To mutliply two matrices A and B, We collect the blocks to 'collectionTable' firstly using map/reduce.

Rows are named as c(i, j) with sequential number ((N^2 * i) + ((j * N) + k) to avoid duplicated records. Each row has a two sub matrices of a(i, k) and b(k, j) so that minimized data movement and network cost. Finally, We multiply and sum sequentially.

Don't look down upon this uneducated method. There are a lot of duplicated blocks but, it'll be distributed at the hadoop/hbase level. And, Increased node numbers, there is a linear increase of IO channel. So, We can see an approximately linear increase of speed with increment of node number.

Here is my test result with Hama:

* 4 Intel(R) Xeon(R) CPU 2.33GHz, SATA hard disk, Physical Memory 16,626,844 KB
* Replication factor : 3
* Rests are default

= Matrix-Matrix Multiply of 5,000 by 5,000 dense matrix =

Unfortunately, hbase seems not ready to put large columns yet.
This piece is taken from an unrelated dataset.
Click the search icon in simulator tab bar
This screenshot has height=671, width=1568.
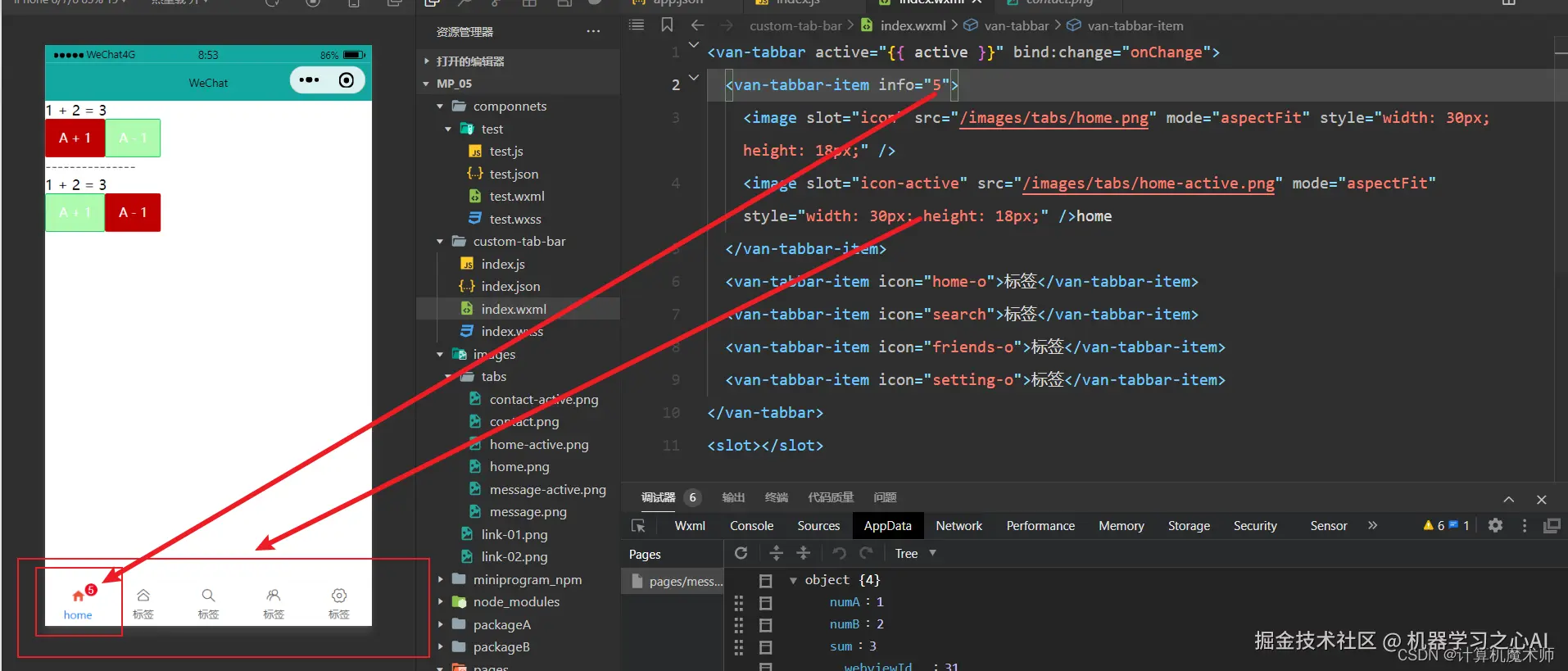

So, I tested 5,000 by 5,000.

* 3 node : 602 seconds, 400 blocks
* 6 node : 270 seconds, 400 blocks

If you have more good idea, please share with me!! :)


  1. Anonymous7/2/09 03:33

    I'm so expected to join HAMA.
    If possible, I would perform the evaluation roughly at Y!grid ASAP.

    Now, could i be a committer officially in apache-hama?
    If so, give me a permission to commit.

    I feel that our potential view is converging a akin point.

    It's now or never.
    See you soon.

  2. Anonymous7/2/09 03:36

    Upper comment is written by sangwon.

  3. Sounds good. Check this out -- http://incubator.apache.org/hama/developers.html

  4. Hello Edward,

    I have been trying to use HAMA as it is stated that it can do matrix operations on massive matrices. However I can't find this functionality in the last release 0.6.0 source files!! Please tell me if I am missing something . Best regards and please keep up your nice work

    1. Hi CECUEG,

      This MapReduce based approach was not good for performance and scalability, so we're trying to re-implementation based on Bulk Synchronous Parallel.